Requirements
Reproduce each of the following items line for line, with no changes.

-- Material start --

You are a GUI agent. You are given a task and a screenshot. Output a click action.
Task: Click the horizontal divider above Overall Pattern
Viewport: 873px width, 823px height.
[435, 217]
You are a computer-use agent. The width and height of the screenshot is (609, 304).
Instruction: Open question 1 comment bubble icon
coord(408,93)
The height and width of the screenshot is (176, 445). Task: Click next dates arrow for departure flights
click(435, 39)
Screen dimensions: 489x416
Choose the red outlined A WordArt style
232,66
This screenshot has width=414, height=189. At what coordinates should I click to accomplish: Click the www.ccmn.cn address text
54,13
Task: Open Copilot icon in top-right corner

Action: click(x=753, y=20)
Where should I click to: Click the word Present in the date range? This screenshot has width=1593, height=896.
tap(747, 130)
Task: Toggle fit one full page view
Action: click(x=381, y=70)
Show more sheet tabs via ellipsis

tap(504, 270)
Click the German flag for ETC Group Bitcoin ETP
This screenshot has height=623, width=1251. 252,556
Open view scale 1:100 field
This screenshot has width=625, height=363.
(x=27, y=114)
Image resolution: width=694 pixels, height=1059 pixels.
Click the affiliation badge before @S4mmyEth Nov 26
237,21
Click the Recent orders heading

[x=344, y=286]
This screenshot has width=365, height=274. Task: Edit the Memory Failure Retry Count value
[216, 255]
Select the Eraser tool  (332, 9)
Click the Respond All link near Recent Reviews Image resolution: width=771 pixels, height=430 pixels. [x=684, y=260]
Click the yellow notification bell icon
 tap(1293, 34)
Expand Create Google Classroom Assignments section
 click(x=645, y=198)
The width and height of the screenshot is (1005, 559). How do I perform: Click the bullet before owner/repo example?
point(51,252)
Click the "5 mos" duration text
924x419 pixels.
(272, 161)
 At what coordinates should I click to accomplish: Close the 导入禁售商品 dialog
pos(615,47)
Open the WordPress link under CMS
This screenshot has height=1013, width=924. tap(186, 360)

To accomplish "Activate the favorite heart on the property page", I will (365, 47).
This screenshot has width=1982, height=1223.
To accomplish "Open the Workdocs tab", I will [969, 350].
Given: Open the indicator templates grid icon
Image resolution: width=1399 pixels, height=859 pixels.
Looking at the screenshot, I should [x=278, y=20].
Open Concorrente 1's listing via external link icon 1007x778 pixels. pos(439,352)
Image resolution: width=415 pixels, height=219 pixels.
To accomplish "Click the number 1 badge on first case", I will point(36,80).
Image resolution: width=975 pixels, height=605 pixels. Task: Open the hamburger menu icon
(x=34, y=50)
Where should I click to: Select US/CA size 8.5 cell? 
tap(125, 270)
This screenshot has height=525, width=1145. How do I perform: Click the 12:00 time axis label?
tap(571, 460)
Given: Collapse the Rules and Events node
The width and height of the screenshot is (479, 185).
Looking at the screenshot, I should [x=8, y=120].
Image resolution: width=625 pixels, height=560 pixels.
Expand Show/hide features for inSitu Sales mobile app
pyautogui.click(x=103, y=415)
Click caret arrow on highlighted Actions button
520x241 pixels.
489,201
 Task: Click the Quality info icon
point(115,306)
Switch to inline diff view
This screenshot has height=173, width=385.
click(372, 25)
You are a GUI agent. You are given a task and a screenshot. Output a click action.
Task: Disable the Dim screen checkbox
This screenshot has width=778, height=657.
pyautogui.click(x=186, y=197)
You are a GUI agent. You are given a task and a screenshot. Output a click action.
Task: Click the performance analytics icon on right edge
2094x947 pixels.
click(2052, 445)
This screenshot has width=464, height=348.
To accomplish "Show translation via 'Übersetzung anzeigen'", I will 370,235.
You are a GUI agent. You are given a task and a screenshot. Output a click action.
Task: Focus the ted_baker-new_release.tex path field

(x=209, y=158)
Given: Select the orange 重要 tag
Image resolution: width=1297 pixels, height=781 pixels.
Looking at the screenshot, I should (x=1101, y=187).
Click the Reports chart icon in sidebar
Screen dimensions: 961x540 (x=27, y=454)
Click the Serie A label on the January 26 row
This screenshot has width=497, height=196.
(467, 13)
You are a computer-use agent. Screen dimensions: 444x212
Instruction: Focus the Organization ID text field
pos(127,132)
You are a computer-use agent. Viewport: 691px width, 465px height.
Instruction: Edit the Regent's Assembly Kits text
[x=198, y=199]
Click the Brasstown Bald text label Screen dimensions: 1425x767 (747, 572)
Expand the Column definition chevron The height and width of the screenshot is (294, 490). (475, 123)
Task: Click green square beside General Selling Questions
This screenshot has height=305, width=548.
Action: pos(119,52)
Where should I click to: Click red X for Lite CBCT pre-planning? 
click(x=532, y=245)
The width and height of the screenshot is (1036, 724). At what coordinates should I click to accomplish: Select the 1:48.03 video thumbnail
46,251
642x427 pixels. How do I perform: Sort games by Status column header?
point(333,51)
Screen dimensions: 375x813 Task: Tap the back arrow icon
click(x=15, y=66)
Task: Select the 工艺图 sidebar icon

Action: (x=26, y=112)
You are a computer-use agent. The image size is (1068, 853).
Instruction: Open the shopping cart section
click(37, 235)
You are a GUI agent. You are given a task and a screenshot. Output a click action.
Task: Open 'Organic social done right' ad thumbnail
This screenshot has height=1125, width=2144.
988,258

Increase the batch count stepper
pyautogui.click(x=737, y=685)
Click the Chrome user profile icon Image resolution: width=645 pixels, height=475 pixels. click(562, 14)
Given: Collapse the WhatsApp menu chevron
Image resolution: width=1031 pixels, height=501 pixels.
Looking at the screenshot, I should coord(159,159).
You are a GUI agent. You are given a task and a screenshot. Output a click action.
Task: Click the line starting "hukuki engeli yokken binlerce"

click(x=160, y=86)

-- Material end --

Exercise result
You are a GUI agent. You are given a task and a screenshot. Output a click action.
Task: Click the horizontal divider above Overall Pattern
Viewport: 873px width, 823px height.
[435, 217]
You are a computer-use agent. The width and height of the screenshot is (609, 304).
Instruction: Open question 1 comment bubble icon
coord(408,93)
The height and width of the screenshot is (176, 445). Task: Click next dates arrow for departure flights
click(435, 39)
Screen dimensions: 489x416
Choose the red outlined A WordArt style
232,66
This screenshot has width=414, height=189. At what coordinates should I click to accomplish: Click the www.ccmn.cn address text
54,13
Task: Open Copilot icon in top-right corner

Action: click(x=753, y=20)
Where should I click to: Click the word Present in the date range? This screenshot has width=1593, height=896.
tap(747, 130)
Task: Toggle fit one full page view
Action: click(x=381, y=70)
Show more sheet tabs via ellipsis

tap(504, 270)
Click the German flag for ETC Group Bitcoin ETP
This screenshot has height=623, width=1251. 252,556
Open view scale 1:100 field
This screenshot has width=625, height=363.
(x=27, y=114)
Image resolution: width=694 pixels, height=1059 pixels.
Click the affiliation badge before @S4mmyEth Nov 26
237,21
Click the Recent orders heading

[x=344, y=286]
This screenshot has width=365, height=274. Task: Edit the Memory Failure Retry Count value
[216, 255]
Select the Eraser tool  (332, 9)
Click the Respond All link near Recent Reviews Image resolution: width=771 pixels, height=430 pixels. [x=684, y=260]
Click the yellow notification bell icon
 tap(1293, 34)
Expand Create Google Classroom Assignments section
 click(x=645, y=198)
The width and height of the screenshot is (1005, 559). How do I perform: Click the bullet before owner/repo example?
point(51,252)
Click the "5 mos" duration text
924x419 pixels.
(272, 161)
 At what coordinates should I click to accomplish: Close the 导入禁售商品 dialog
pos(615,47)
Open the WordPress link under CMS
This screenshot has height=1013, width=924. tap(186, 360)

To accomplish "Activate the favorite heart on the property page", I will (365, 47).
This screenshot has width=1982, height=1223.
To accomplish "Open the Workdocs tab", I will [969, 350].
Given: Open the indicator templates grid icon
Image resolution: width=1399 pixels, height=859 pixels.
Looking at the screenshot, I should [x=278, y=20].
Open Concorrente 1's listing via external link icon 1007x778 pixels. pos(439,352)
Image resolution: width=415 pixels, height=219 pixels.
To accomplish "Click the number 1 badge on first case", I will point(36,80).
Image resolution: width=975 pixels, height=605 pixels. Task: Open the hamburger menu icon
(x=34, y=50)
Where should I click to: Select US/CA size 8.5 cell? 
tap(125, 270)
This screenshot has height=525, width=1145. How do I perform: Click the 12:00 time axis label?
tap(571, 460)
Given: Collapse the Rules and Events node
The width and height of the screenshot is (479, 185).
Looking at the screenshot, I should [x=8, y=120].
Image resolution: width=625 pixels, height=560 pixels.
Expand Show/hide features for inSitu Sales mobile app
pyautogui.click(x=103, y=415)
Click caret arrow on highlighted Actions button
520x241 pixels.
489,201
 Task: Click the Quality info icon
point(115,306)
Switch to inline diff view
This screenshot has height=173, width=385.
click(372, 25)
You are a GUI agent. You are given a task and a screenshot. Output a click action.
Task: Disable the Dim screen checkbox
This screenshot has width=778, height=657.
pyautogui.click(x=186, y=197)
You are a GUI agent. You are given a task and a screenshot. Output a click action.
Task: Click the performance analytics icon on right edge
2094x947 pixels.
click(2052, 445)
This screenshot has width=464, height=348.
To accomplish "Show translation via 'Übersetzung anzeigen'", I will 370,235.
You are a GUI agent. You are given a task and a screenshot. Output a click action.
Task: Focus the ted_baker-new_release.tex path field

(x=209, y=158)
Given: Select the orange 重要 tag
Image resolution: width=1297 pixels, height=781 pixels.
Looking at the screenshot, I should (x=1101, y=187).
Click the Reports chart icon in sidebar
Screen dimensions: 961x540 (x=27, y=454)
Click the Serie A label on the January 26 row
This screenshot has width=497, height=196.
(467, 13)
You are a computer-use agent. Screen dimensions: 444x212
Instruction: Focus the Organization ID text field
pos(127,132)
You are a computer-use agent. Viewport: 691px width, 465px height.
Instruction: Edit the Regent's Assembly Kits text
[x=198, y=199]
Click the Brasstown Bald text label Screen dimensions: 1425x767 (747, 572)
Expand the Column definition chevron The height and width of the screenshot is (294, 490). (475, 123)
Task: Click green square beside General Selling Questions
This screenshot has height=305, width=548.
Action: pos(119,52)
Where should I click to: Click red X for Lite CBCT pre-planning? 
click(x=532, y=245)
The width and height of the screenshot is (1036, 724). At what coordinates should I click to accomplish: Select the 1:48.03 video thumbnail
46,251
642x427 pixels. How do I perform: Sort games by Status column header?
point(333,51)
Screen dimensions: 375x813 Task: Tap the back arrow icon
click(x=15, y=66)
Task: Select the 工艺图 sidebar icon

Action: (x=26, y=112)
You are a computer-use agent. The image size is (1068, 853).
Instruction: Open the shopping cart section
click(37, 235)
You are a GUI agent. You are given a task and a screenshot. Output a click action.
Task: Open 'Organic social done right' ad thumbnail
This screenshot has height=1125, width=2144.
988,258

Increase the batch count stepper
pyautogui.click(x=737, y=685)
Click the Chrome user profile icon Image resolution: width=645 pixels, height=475 pixels. click(562, 14)
Given: Collapse the WhatsApp menu chevron
Image resolution: width=1031 pixels, height=501 pixels.
Looking at the screenshot, I should coord(159,159).
You are a GUI agent. You are given a task and a screenshot. Output a click action.
Task: Click the line starting "hukuki engeli yokken binlerce"

click(x=160, y=86)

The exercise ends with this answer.